L’Union européenne a annoncé le 15 juillet l’ouverture d’une procédure d’infraction contre la Hongrie en raison d’une récente loi jugée discriminatoire. Adoptée un mois plus tôt par le Parlement, elle interdit l’"affichage" et la "promotion" de l’homosexualité et de la transidentité auprès des mineurs, et, censée être une loi de "protection de l’enfance", elle stigmatise les homosexuels comme des menaces aux côtés des pédocriminels.
Des émojis et cinq questions
Le référendum consistera en cinq questions qui, sans la mentionner, vise une supposée "propagande homosexuelle" à l’école, parmi lesquelles : "Êtes-vous favorable à l’enseignement de l’orientation sexuelle aux mineurs dans les écoles publiques, sans le consentement des parents ?" ; "Êtes-vous favorable à la promotion de la thérapie de changement de sexe auprès des enfants mineurs ?"

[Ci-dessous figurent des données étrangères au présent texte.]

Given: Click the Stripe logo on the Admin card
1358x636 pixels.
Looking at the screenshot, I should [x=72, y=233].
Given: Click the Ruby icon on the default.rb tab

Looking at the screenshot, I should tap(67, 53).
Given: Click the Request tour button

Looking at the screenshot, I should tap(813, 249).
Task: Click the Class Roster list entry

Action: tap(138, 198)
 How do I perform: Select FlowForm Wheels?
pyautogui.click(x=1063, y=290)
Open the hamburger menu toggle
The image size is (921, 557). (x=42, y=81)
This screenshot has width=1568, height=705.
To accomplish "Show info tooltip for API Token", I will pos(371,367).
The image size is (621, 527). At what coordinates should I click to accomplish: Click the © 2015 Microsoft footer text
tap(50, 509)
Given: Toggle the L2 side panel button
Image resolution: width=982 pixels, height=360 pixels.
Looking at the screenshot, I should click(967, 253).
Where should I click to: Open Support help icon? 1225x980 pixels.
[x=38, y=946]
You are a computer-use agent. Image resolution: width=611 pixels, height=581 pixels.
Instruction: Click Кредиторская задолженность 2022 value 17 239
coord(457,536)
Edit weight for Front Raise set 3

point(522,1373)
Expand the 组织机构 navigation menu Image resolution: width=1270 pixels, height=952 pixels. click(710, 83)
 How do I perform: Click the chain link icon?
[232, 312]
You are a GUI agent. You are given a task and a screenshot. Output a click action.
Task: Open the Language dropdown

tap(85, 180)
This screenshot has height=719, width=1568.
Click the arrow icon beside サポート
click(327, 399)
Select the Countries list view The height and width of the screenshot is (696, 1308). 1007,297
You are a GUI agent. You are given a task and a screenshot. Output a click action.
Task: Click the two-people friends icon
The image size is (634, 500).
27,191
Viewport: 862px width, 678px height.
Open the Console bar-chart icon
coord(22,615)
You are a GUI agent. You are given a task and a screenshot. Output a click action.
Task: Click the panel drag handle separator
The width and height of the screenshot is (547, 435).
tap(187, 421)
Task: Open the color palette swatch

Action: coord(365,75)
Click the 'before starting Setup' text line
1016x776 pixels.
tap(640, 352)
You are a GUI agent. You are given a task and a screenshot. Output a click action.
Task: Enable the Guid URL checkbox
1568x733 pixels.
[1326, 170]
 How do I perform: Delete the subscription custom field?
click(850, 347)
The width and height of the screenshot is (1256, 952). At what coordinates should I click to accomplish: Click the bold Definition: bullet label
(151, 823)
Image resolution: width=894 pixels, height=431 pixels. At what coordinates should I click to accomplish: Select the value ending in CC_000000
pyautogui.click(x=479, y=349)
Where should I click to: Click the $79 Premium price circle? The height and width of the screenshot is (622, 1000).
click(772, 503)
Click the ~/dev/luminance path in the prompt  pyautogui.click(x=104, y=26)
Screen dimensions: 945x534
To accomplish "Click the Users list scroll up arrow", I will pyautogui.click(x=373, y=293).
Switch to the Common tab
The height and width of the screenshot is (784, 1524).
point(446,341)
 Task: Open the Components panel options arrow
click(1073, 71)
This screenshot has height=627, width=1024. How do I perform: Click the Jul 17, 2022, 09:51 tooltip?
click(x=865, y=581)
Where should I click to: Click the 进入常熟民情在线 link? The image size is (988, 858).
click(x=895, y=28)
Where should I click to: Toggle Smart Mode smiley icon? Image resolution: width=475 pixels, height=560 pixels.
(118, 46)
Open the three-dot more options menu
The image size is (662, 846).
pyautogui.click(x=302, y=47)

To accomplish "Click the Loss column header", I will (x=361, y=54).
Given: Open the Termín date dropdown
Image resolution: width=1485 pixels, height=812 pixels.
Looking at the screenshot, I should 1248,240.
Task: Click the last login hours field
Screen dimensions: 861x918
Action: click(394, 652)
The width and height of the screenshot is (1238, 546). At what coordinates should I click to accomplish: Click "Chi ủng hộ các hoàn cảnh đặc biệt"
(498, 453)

La présidente de la Commission européenne, Ursula von der Leyen, a qualifié à plusieurs reprises cette loi de "honte" et juge que celle-ci "va à l’encontre de toutes les valeurs fondamentales de l’Union européenne". Sûr de son bon droit, Viktor Orban est prêt à lui tenir tête et s’appuie sur l’article 14 de la Charte des droits fondamentaux de l’Union européenne, qui garantit que "les droits des parents d’assurer l’éducation et l’enseignement de leurs enfants conformément à leurs convictions religieuses, philosophiques et pédagogiques sont respectés selon les lois nationales qui en régissent l’exercice".
Depuis le début du mois de juillet, des grandes affiches de publicité gouvernementale sont apparues dans tout le pays. Ce sont des émojis comme ceux des " tchats Facebook ", fâchés, qui accompagnent les slogans "Bruxelles vous énerve ?", "La propagande sexuelle auprès des enfants vous inquiète ?"
Ce n’est pas la première fois que Viktor Orban brandit la (supposée) volonté populaire contre la Commission européenne. En octobre 2016, son référendum contre les quotas de relocalisation de demandeurs d’asile dans l’Union européenne avait été invalidé, faute de participation suffisante (43 %, dont 6 % de bulletins nuls). Cette fois encore, les partis de l’opposition - qui dénoncent à l’unisson une basse manœuvre destinée à détourner l’attention publique du scandale des écoutes illégales révélées par le "Projet Pegasus" - prévoient de boycotter le scrutin.